Riding a wave of miasma released from the popped economic bubble and competing for ratings with ongoing coverage of the Aum Shinrikyo cult who perpetrated the Sarin gas attacks on the Tokyo subway earlier that year, Eva synchronized with the nihilistic zeitgeist and wormed it’s way into the hearts of a generation who, for the first time since the war, were uncertain about the future of their country.

A lack of communication in the so-called communication age, the coming Apocalypse made real, a potent cocktail of underage sex and wanton violence, totally sweet giant robots thrashing to classical music—whatever message was to be found in Eva, it resonated with the populace, and converted true believers into otaku neophytes.

The rebroadcast of Eva caused a literal Second Impact for otaku culture. Suddenly, media that had no business discussing anime was dedicating serious coverage to Evangelion. Gelget Shocking Center became the first of many radio programs to invite voice actors and producers into the studio to banter about the show.



Should the video go down, try searching for "ゲルゲットショッキングセンター" on Youtube.

Shinji became the cover boy for Studio Voice, a pop culture mag dedicated to the cutting edge of cool. Even the high class cinema journal Kinema Junpo wasn’t above providing critical discourse on the End of Evangelion films.

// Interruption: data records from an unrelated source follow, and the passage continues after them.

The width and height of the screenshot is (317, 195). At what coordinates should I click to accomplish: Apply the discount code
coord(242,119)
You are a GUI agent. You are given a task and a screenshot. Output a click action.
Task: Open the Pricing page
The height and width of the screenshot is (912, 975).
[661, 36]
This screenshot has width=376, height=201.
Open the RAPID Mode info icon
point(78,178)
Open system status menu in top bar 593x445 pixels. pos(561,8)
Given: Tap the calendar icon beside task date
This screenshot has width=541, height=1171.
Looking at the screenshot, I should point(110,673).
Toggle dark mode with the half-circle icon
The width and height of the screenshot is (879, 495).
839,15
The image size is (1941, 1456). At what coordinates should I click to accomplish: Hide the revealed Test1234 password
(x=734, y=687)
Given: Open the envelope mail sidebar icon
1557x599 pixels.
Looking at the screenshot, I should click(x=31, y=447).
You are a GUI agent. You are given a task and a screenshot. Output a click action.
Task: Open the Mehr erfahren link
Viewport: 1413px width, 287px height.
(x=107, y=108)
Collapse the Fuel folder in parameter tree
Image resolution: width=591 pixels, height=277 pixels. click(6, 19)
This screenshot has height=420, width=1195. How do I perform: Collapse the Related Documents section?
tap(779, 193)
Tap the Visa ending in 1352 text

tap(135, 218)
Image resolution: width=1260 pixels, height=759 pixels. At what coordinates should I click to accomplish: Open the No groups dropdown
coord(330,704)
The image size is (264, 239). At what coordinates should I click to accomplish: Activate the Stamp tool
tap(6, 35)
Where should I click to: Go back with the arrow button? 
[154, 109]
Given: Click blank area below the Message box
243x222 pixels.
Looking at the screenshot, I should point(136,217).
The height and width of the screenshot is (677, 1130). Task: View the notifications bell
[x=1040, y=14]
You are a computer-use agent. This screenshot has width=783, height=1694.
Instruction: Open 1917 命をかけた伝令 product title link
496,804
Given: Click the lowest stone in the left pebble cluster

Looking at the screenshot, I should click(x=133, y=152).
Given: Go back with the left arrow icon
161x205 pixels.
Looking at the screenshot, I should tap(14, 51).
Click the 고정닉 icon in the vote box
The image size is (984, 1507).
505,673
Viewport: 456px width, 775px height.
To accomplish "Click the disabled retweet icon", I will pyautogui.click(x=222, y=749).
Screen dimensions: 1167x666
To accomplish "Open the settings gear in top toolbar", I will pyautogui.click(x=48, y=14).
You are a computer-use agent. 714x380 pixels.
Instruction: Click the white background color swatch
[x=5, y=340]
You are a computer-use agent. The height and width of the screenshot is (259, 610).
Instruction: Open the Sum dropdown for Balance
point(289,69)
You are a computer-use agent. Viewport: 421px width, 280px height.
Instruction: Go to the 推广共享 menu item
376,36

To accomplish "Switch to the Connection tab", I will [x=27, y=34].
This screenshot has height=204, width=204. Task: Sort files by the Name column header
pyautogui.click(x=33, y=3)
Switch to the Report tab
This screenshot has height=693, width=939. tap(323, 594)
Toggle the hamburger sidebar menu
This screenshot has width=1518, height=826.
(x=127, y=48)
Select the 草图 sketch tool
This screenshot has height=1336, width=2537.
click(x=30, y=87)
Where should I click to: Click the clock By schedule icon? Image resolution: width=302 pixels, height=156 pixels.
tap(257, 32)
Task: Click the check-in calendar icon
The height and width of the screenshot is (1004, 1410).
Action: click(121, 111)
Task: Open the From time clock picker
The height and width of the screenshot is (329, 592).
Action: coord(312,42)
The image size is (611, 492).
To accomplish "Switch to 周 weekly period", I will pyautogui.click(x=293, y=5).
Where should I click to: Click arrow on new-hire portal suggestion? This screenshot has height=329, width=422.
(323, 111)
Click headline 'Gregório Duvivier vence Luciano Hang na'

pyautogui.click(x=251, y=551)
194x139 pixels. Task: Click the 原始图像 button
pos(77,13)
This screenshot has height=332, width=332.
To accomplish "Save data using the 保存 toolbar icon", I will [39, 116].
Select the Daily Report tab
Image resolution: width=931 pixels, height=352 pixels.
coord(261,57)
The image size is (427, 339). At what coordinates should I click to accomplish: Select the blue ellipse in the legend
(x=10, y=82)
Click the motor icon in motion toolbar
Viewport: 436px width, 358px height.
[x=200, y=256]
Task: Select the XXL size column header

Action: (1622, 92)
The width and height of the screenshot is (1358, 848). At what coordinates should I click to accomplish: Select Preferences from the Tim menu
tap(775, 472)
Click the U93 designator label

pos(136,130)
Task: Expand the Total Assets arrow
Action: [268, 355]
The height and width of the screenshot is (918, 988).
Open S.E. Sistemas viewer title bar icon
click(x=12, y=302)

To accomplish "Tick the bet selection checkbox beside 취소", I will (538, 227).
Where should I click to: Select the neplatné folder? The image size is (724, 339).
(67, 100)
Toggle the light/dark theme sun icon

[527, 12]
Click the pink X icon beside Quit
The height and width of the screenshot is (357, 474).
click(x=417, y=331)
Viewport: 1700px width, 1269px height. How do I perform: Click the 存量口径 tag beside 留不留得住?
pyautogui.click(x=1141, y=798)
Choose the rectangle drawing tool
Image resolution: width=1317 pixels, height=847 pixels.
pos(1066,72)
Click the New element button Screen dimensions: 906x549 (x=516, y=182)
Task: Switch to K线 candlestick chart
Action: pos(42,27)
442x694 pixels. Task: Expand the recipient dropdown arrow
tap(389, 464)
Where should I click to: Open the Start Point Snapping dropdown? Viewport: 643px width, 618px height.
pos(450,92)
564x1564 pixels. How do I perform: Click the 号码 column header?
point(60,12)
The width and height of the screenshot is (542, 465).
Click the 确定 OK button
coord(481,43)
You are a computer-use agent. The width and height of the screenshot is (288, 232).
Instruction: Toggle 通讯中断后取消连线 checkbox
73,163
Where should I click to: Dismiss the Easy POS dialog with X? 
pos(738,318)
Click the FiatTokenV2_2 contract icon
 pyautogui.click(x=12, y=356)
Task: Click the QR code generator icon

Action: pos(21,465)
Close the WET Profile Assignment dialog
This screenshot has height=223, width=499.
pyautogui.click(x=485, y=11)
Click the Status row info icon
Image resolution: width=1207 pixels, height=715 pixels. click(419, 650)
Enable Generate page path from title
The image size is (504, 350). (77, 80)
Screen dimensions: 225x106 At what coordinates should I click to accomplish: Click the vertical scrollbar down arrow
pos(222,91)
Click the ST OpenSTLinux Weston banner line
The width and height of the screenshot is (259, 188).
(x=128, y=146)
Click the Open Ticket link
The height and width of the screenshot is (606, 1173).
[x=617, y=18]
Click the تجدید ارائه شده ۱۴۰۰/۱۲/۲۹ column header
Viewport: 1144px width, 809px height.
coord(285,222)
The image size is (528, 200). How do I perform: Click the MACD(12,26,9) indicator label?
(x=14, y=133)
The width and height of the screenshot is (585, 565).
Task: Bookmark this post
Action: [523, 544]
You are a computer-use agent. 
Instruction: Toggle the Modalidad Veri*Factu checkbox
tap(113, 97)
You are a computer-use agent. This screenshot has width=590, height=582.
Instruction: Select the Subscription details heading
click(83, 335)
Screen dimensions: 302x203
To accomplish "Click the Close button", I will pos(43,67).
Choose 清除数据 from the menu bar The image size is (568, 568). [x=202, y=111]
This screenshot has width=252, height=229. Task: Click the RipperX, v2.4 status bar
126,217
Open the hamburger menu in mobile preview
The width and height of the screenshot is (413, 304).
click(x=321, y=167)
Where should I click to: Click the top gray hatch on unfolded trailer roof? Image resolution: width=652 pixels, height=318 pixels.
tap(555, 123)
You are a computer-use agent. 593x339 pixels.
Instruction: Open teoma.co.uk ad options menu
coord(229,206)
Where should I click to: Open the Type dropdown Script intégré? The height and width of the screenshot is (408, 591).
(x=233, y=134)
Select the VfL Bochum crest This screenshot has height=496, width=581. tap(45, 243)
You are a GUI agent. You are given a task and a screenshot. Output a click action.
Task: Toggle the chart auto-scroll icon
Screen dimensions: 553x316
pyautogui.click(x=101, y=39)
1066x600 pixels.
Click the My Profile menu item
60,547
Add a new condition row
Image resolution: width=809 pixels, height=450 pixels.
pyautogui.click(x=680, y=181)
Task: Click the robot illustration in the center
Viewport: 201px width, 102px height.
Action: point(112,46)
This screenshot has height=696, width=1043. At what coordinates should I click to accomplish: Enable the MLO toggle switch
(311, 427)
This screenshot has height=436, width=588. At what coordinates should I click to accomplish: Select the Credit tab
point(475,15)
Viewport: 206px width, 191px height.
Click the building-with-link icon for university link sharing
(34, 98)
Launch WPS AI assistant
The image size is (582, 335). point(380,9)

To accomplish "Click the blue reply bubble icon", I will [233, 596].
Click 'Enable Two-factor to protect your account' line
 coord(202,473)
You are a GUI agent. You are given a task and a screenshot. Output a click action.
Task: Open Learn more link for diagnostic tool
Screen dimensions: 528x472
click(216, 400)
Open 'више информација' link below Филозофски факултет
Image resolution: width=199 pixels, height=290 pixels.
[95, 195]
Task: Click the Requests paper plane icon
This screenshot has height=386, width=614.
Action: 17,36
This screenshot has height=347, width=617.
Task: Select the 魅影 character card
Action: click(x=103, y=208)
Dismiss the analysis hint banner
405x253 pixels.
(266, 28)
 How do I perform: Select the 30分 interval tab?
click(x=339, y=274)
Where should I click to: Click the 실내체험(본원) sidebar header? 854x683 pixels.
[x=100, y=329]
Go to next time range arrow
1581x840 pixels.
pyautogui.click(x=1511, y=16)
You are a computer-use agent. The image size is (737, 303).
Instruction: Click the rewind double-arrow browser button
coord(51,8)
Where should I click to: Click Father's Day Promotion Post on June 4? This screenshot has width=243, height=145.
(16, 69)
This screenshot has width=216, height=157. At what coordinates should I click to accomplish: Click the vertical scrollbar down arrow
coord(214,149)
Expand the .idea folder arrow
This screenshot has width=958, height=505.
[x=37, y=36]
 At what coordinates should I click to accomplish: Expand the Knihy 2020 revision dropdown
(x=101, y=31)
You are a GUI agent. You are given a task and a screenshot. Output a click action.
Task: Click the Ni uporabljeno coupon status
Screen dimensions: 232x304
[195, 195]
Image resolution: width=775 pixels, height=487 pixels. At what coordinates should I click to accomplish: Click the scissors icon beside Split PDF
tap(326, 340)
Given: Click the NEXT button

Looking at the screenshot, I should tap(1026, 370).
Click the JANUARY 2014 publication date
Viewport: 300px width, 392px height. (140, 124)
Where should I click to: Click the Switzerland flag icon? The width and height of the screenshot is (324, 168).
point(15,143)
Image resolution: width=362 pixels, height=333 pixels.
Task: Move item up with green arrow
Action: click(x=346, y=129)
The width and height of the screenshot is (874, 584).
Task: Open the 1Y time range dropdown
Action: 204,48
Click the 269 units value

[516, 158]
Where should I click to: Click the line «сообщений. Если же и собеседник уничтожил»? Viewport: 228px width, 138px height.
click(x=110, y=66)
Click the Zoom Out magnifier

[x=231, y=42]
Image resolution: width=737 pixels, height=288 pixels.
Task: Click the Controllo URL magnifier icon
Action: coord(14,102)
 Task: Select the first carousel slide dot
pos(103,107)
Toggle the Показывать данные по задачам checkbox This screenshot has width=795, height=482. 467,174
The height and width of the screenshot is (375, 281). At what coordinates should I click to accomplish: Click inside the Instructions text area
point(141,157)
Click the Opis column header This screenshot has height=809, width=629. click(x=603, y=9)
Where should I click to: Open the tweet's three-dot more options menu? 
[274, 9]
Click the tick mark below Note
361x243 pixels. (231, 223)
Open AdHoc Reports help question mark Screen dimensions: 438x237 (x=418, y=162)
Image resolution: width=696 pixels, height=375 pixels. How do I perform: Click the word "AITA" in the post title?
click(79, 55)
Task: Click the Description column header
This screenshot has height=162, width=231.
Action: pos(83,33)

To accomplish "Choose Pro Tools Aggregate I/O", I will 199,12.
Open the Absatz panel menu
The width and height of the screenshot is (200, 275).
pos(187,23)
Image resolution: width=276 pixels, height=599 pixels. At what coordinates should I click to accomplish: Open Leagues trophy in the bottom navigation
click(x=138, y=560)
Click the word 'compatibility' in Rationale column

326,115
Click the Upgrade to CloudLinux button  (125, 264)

When a dark horse property pulls in big bucks, people sit up and notice. Eva netted an estimated 30 billion yen, making it more than just a successful show. It was a cultural phenomenon whose resulting economic and cultural capital legitimized anime as a business and art form. For the time being, otaku had turned the tables, like the bullied kid in school who goes on to lord over his former tormentors as a successful CEO.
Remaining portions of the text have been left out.